No es correcto derivar de ellas
conclusiones referentes al fin del mundo y al juicio de Dios, porque Mateo no
estaba dando informaciones sobre el asunto; no intentaba describir lo que
sucederá en el futuro a los pecadores, sino que estaba dirigiendo un
llamamiento apasionado y apremiante a sus cristianos.

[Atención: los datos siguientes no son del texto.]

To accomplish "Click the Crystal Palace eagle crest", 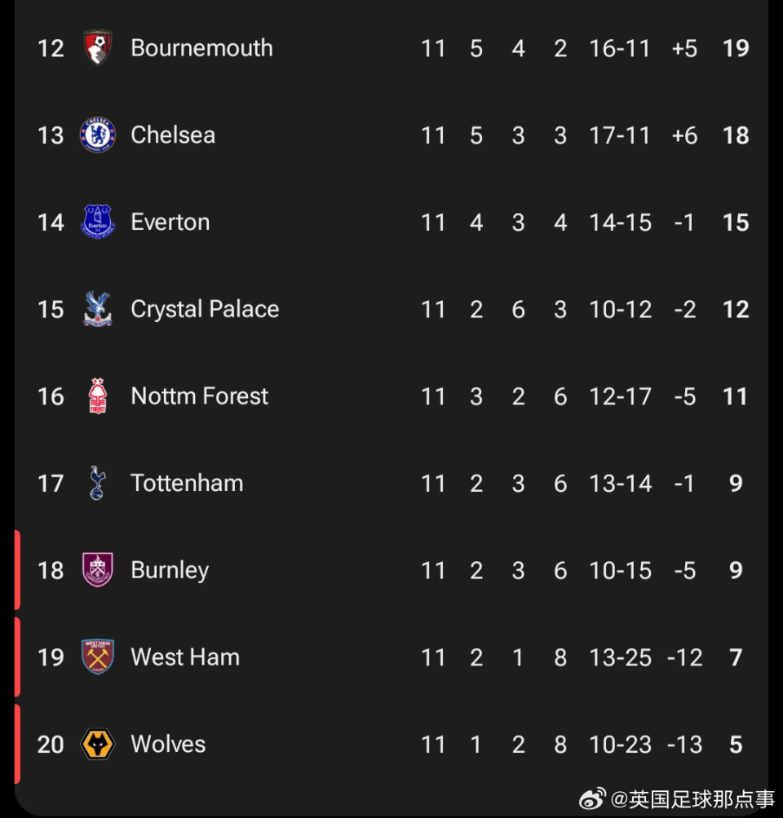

Una cosa es cierta, quien hace el mal
arruina su propia vida. En cuanto al futuro, más que universalizar la alegoría (en
la que la exuberante fantasía oriental ha cargado ciertamente las tintas) es
mejor quedarse con lo que afirma la Escritura de modo explícito al respecto; es
decir, que Dios es padre y “quiere que todos se salven” (1 Tm 2,4) y “Dios no
envió su Hijo al mundo para juzgar al mundo, sino para que el mundo se salve
por medio de él” (Jn 3,17).
¿Y el fuego? Dios conoce un único
fuego: su Espíritu que desciende sobre los apóstoles en Pentecostés (cf. Hch
2,3), otorgado por el Resucitado en el día de Pascua como fuerza destructora
del pecado (cf. Jn 20,22-23). Es éste el fuego al que aludía Jesús: “¡Vine a
traer fuego a la tierra, y ¡cómo desearía que ya estuviera ardiendo!” (Lc
12,49). Es la llama irresistible que quemará –esta es la ¡Estupenda noticia!–
todo rastro de cizaña en el corazón del hombre, dejando solo el buen grano, el
único que será admitido al reino futuro.
En el momento de la siega, serán
recogidos y arrojados al fuego “todos los escándalos y todos los hacedores de
maldad”. No es una amenaza de castigo, sino un anuncio gozoso: el fuego de
Dios, su Espíritu, hará desaparecer un día toda forma de mal. En el reino de
los cielos, llegado a su cumplimiento, no habrá ya nadie que cometa iniquidad.